Researchers have disproved the prevailing theory about the onset of colorectal tumors

A study led by researchers at Weill Cornell Medical College provides new evidence that most colorectal cancers begin with the loss of intestinal stem cells before the genetic changes that cause cancer occur. The findings, published May 29 in the journal Developmental Cell, challenge an existing theory about how colorectal cancer begins and offer new ways to diagnose the disease before it occurs.

“Colorectal cancer is very, very heterogeneous, which has made it difficult for many years to classify these tumors for treatment,” said senior study author Dr. Jorge Moscat, the Homer T. Hurst III Professor of Oncology in Pathology and vice chair of cell and tumor biology in the Department of Pathology and Laboratory Medicine at Weill Cornell Medical College. This heterogeneity, the varying characteristics of tumor cells from one patient to another and within the same tumor, makes treatment particularly challenging.

Colorectal tumors can arise from two types of precancerous polyps: conventional adenomas and serrated adenomas. Conventional adenomas were once thought to develop from mutations in normal stem cells found at the bottom of crypts, pit-like structures in the lining of the intestine. Serrated adenomas, on the other hand, are associated with a different type of stem cell with fetal characteristics that mysteriously appear at the tops of crypts. Scientists described these supposedly different tumorigenesis processes as “bottom-up” and “top-down.”

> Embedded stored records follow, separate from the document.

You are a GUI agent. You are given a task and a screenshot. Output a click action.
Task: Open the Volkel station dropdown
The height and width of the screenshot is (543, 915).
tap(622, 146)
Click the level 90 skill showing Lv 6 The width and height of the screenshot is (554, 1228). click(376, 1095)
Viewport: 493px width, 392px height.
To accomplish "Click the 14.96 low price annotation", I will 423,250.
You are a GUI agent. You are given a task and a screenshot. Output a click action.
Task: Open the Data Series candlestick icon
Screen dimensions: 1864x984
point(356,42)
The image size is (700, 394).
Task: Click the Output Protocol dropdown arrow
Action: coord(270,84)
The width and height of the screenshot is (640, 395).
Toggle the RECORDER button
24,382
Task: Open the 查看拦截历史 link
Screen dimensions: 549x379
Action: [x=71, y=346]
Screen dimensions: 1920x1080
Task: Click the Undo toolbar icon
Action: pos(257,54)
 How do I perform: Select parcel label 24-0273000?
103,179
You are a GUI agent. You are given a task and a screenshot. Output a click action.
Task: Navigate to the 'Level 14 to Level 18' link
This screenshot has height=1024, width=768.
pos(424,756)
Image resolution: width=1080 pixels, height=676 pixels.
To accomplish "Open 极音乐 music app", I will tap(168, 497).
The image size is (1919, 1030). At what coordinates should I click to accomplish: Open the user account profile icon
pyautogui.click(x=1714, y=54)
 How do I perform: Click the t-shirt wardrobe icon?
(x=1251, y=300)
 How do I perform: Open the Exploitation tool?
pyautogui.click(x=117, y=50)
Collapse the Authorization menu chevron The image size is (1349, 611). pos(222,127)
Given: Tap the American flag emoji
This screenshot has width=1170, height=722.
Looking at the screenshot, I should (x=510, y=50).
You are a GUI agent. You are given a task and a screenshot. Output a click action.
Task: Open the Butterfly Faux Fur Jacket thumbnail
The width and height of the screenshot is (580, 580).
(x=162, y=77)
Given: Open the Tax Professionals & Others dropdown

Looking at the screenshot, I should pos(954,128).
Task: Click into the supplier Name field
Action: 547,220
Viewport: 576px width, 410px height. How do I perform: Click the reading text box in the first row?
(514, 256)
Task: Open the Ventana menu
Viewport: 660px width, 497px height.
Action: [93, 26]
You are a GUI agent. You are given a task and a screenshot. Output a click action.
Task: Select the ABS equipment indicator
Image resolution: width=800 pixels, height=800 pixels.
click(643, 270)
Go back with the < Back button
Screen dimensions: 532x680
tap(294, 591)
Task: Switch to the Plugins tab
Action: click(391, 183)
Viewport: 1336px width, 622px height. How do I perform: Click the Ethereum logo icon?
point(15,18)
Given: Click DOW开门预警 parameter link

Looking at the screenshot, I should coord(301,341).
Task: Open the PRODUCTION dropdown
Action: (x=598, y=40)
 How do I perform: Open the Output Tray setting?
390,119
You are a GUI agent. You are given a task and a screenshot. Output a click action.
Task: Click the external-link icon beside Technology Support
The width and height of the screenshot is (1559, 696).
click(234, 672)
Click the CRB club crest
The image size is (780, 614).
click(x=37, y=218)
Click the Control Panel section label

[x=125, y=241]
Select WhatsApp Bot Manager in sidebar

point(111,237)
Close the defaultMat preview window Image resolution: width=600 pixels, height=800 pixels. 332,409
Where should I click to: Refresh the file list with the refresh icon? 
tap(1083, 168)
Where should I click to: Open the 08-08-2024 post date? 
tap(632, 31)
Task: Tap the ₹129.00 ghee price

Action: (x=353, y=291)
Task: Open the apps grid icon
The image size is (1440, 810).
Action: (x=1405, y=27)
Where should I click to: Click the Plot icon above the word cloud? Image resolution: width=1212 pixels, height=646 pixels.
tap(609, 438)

“We wanted to determine exactly how these two pathways begin and progress to better understand their heterogeneity as cancer progresses,” said study co-lead author Dr. Maria Diaz-Meco, the Homer T. Hurst Professor of Oncology in Pathology in the Department of Pathology and Laboratory Medicine at Weill Cornell Medical College and a member of the Meyer Cancer Center at Weill Cornell Medical College. This is especially important for serrated tumors, which are sometimes overlooked by doctors because of their initially flat shape and which can become aggressive cancers later.

The study's co-primary authors are Dr. Hiroto Kinoshita and Dr. Anjo Martinez-Ordonez, postdoctoral fellows in the Department of Pathology and Laboratory Medicine at Weill Cornell Medical College.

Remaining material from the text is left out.